— begin Page —
Angelo Savoldi

Personal information
- Born: Mario Louis Fornini April 21, 1914 Castrocielo, Italy
- Died: September 20, 2013 (aged 99) Parsipanny, New Jersey, U.S.

Professional wrestling career
- Ring name: Angelo Savoldi
- Billed height: 6 ft 3 in (191 cm)
- Billed weight: 210 lb (95 kg)
- Billed from: Hoboken, New Jersey
- Debut: 1937
- Retired: 1972

= Angelo Savoldi =

Italian/American professional wrestler (1914–2013)

Mario Louis Fornini (April 21, 1914 – September 20, 2013) was an Italian/American professional wrestler and wrestling promoter, better known professionally as Angelo Savoldi. At the time of his death, he was known as the world's oldest retired wrestler at the age of 99.

==Early life==
Fornini was born in Castrocielo, Italy in 1914. At the age of five, he and his family moved to the United States, where they lived in Hoboken, New Jersey. As a child, Fornini was reportedly friends with Frank Sinatra. He first began to wrestle at A. J. Demarest High School (since replaced by Hoboken High School), but left during the Great Depression to get a job cutting metal at the Cleveland Container.

==Professional wrestling career==
Fornini's brother Lou was a professional wrestler in New York, and so Fornini approached New York promoter Jack Pfefer. Pfefer christened him "Angelo Savoldi", and, billed as the brother of Joe Savoldi, he began wrestling in 1937. By 1938, Savoldi was regularly wrestling throughout the Northeastern United States. During World War II, Fornini joined the United States Navy. He later worked in Puerto Rico, becoming the first American to main event in that region.

It was in the 1950s that Savoldi became a star in the Oklahoma region, as a junior heavyweight (a term for lightweight). Wrestling as a heel (villainous character), he held the NWA World Junior Heavyweight Championship three times between 1958 and 1964. In Oklahoma, Savoldi feuded with Danny Hodge. On May 27, 1960, Savoldi and Hodge were facing off in a match, when Savoldi was stabbed with a pen knife by an angry fan that turned out to be Hodge's father.
— end Page —
Requirements
In the Angelo Savoldi profile, rewrite the passage starting at "Personal information" and ending at "in (191 cm)", substituting "Personal details" for "Personal information".
— begin Data excerpts —
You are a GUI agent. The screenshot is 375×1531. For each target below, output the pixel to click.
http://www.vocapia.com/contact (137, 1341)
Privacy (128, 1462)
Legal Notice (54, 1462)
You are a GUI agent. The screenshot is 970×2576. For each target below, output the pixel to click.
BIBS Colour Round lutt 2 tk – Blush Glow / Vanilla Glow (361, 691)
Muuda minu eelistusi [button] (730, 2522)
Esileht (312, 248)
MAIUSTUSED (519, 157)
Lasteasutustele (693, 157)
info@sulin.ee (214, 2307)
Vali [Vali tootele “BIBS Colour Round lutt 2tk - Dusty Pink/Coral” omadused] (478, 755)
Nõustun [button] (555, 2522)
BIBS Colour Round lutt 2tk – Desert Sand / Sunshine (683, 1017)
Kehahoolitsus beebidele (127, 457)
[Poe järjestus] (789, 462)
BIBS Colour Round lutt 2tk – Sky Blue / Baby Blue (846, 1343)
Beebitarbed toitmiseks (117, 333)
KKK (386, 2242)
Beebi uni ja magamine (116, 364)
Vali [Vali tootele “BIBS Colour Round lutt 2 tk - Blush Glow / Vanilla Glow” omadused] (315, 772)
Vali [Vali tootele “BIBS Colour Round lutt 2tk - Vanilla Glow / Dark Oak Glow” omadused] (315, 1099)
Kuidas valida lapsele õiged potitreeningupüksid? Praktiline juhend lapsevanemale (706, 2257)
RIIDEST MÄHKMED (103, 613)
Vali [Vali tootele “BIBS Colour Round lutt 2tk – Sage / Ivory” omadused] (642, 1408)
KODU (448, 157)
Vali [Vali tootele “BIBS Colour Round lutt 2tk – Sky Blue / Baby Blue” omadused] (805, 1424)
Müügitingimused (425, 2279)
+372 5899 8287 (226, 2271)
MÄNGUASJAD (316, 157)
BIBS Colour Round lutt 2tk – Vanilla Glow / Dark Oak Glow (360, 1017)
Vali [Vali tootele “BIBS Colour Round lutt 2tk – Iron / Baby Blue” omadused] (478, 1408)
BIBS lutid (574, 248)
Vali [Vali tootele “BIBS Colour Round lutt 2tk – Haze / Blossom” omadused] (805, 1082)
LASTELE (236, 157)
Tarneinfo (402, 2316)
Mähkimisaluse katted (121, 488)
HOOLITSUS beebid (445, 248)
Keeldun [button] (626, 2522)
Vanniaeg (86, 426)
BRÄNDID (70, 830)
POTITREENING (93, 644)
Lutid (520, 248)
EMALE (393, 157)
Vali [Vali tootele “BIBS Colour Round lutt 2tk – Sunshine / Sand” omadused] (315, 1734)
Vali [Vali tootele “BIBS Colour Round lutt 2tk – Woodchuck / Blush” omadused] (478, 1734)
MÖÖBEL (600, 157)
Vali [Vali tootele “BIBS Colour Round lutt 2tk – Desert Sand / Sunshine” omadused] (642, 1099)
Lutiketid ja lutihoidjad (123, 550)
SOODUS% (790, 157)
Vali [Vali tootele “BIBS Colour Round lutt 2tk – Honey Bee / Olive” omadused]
— end Data excerpts —
Answer for this exercise
Personal details
- Born: Mario Louis Fornini April 21, 1914 Castrocielo, Italy
- Died: September 20, 2013 (aged 99) Parsipanny, New Jersey, U.S.

Professional wrestling career
- Ring name: Angelo Savoldi
- Billed height: 6 ft 3 in (191 cm)